*YOUR INSTRUCTIONS*. Recast the lines of the records as a numbered list, one line per item and blank lines omitted, starting at the line that contains "Select the year 2011" and ending at the line that contains "Looking at the screenshot, I should click(x=303, y=70).". Include only those lines.

*RAW RECORDS*.
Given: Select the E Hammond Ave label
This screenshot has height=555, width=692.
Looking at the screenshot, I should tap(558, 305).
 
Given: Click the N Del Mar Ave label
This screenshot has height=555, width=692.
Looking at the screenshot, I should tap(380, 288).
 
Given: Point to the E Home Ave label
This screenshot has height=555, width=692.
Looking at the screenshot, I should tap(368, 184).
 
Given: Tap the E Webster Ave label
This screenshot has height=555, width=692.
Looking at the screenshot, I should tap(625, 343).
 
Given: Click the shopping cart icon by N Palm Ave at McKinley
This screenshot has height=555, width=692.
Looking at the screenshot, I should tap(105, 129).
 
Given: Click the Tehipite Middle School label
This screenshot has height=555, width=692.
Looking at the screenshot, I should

---

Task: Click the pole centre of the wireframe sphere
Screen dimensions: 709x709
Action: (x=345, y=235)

==

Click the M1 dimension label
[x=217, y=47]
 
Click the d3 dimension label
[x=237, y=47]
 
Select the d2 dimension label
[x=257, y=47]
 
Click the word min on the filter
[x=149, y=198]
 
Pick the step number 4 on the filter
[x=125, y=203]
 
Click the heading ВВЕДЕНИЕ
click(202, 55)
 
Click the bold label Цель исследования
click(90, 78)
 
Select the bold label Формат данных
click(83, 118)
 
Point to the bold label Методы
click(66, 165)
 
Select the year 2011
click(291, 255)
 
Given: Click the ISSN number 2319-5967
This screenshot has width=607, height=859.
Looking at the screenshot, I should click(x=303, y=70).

*CORRECT RESPONSE*.
1. Select the year 2011
2. click(291, 255)
3. Given: Click the ISSN number 2319-5967
4. This screenshot has width=607, height=859.
5. Looking at the screenshot, I should click(x=303, y=70).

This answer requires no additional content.